Euro interbank lending rates edged up on Monday as the market focused on how much weekly ECB funding banks will roll at the first tender operation since last week's repayment of almost half a trillion euros.

Banks are holding just short of 275 billion euros of short-dated cash that will mature this week, 111 billion euros of which was taken up by borrowers in 6-day funds as they repaid the one year money. The rest is the maturing amount at the European Central Bank's regular weekly tender.

The amount rolled -- allocations will be decided on Tuesday-- will be a key factor in determining excess liquidity in the

banking system going forward and hence the level of overnight lending rates EONIA= and short-dated money market rates.

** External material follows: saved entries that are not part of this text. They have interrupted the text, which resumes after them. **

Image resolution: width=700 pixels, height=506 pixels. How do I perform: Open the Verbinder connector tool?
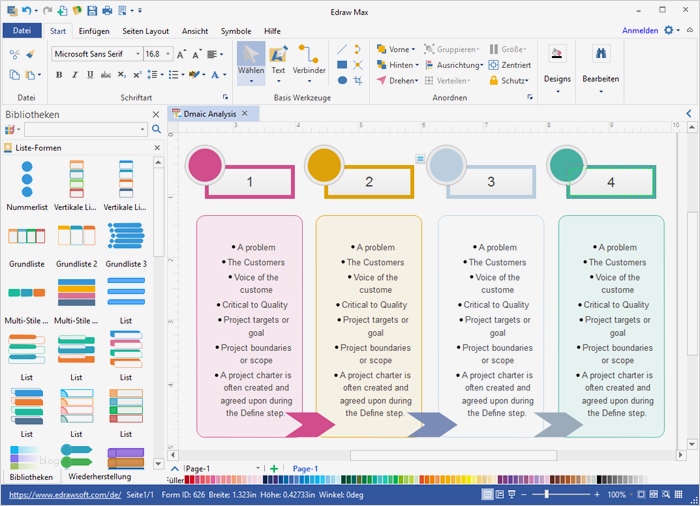pyautogui.click(x=309, y=63)
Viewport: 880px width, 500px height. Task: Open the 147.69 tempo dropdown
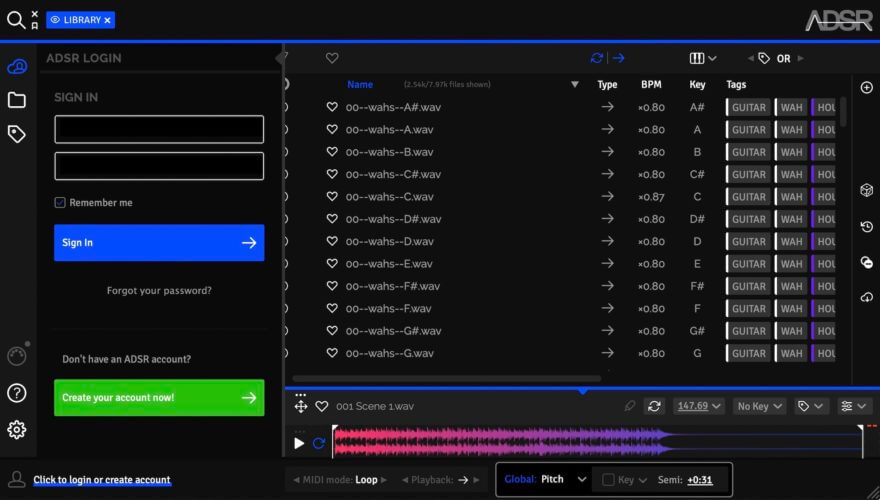tap(700, 406)
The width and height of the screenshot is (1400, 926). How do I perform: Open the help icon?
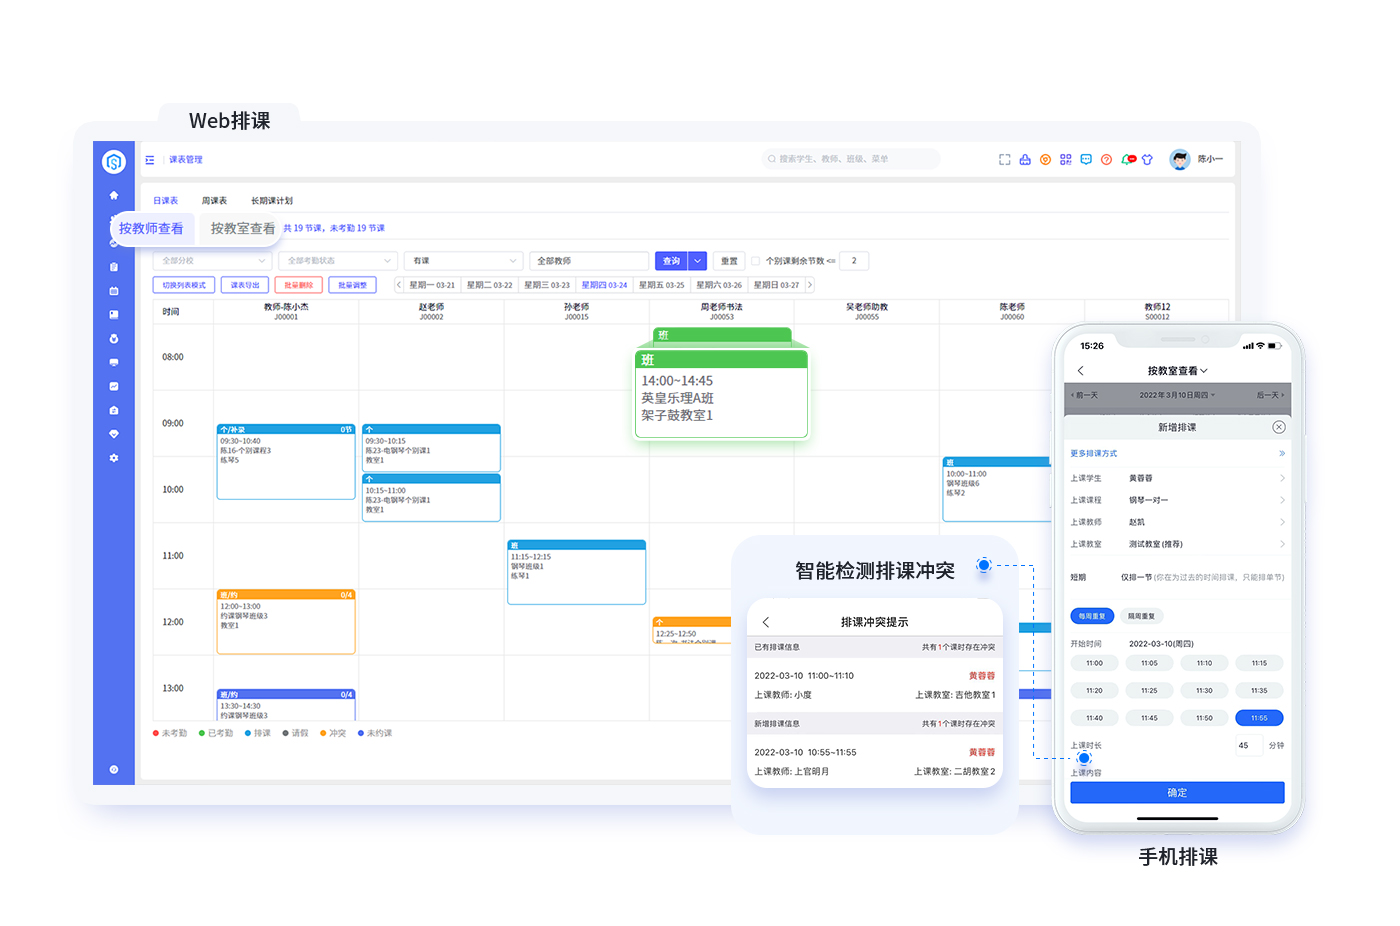click(1106, 159)
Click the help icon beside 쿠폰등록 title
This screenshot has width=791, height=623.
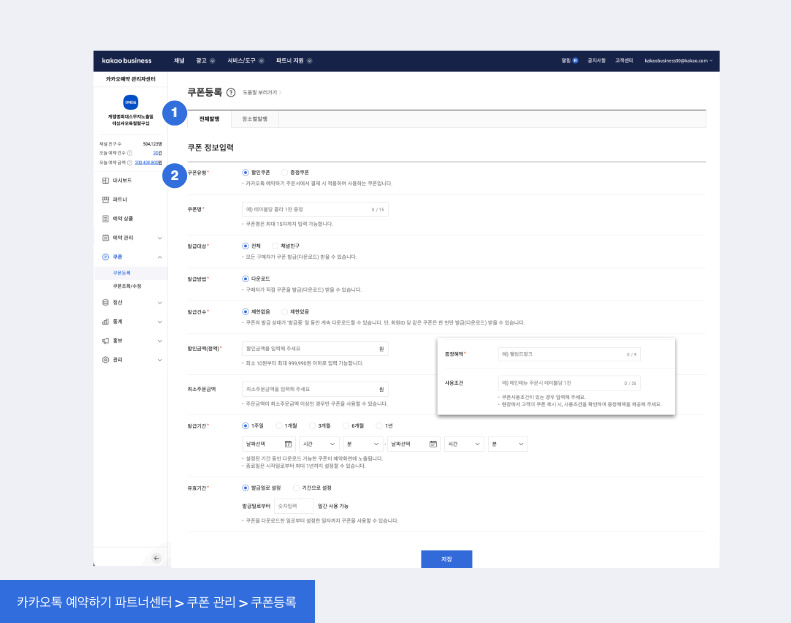click(x=231, y=92)
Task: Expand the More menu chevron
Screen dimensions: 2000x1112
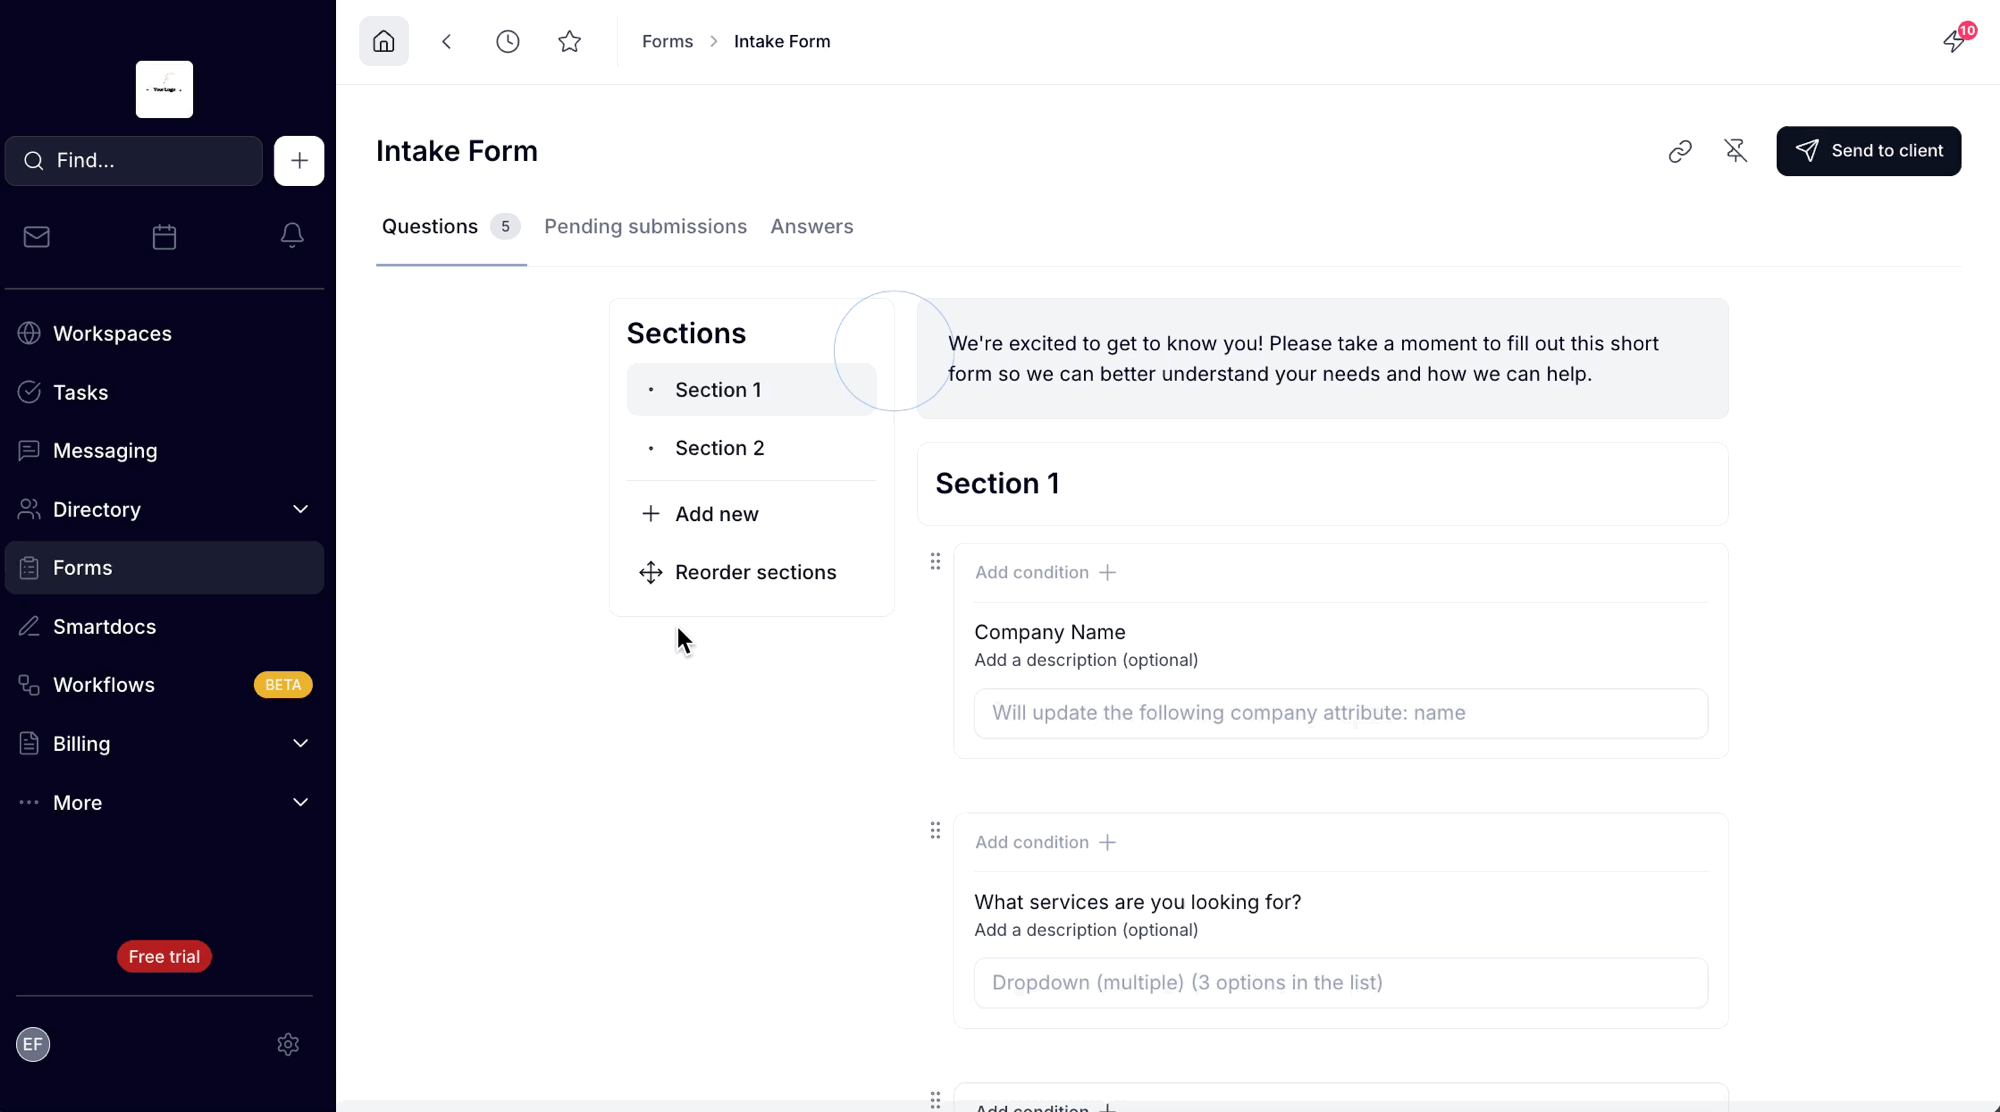Action: pos(300,802)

We are biased towards a lower number, although this is unlikely to change much the liquidity surplus situation which is still very large at around 175 billion euros, said Laurent Fransolet, rate strategist at Barclays capital.

A much lower take-up, although not seen likely, could indicate banks were less reliant on ECB funds than currently appears to be the case.

Banks currently have 455 billion euros of ECB cash up to the three-month tenor when market rates out to that maturity are below the central bank's one percent charge, Commerzbank says.

Traders meanwhile, said interbank lending activity remained thin, especially with U.S. markets closed on Monday.

Those that took three-month money (last week) don't want to lend it out again, said a trader, adding that bids for interbank cash were creeping higher although there was still a lack of offers.

Eonia overnight lending rates fixed at 0.44 percent on Friday, compared with around 0.34 percent before the one-year tender matured last week, despite the still ample amount of excess liquidity in the system. Analysts said the tick up in the Eonia rate was partly due to the maturity of outstanding liquidity dropping sharply, with nearly 40 percent now in one week funds.

While excess liquidity remains ample, it is now also less stable, said Luca Cazzulani, rate strategist at UniCredit. Investors will start to discount the possible drop in excess liquidity and this should put some pressure on longer dated OIS (overnight indexed swap rates), he added.

Markets still have a long way to go however until the Eonia rate comes close to the ECB's main refinancing rate, currently one percent, as was the case before the financial crisis.

According to Commerzbank, market expectations are still only for Eonia only to reach one percent in December 2011, compared with the first quarter of 2012 before last week.

Benchmark three-month euro Libor rates EUR3MFSR= fixed over a third of a basis point higher at 0.73063 percent, the highest in nearly 10 months, with equivalent dollar rates USD3MFSR= slightly lower at 0.53125 percent.

UniCredit's Cazzulani said the bank expected three-month Euribor EURIBOR3MD= rates -- currently 0.793 percent to inch up to 0.85 percent by September, stabilise for a quarter and then reach the same level as the 1 percent refinancing rate.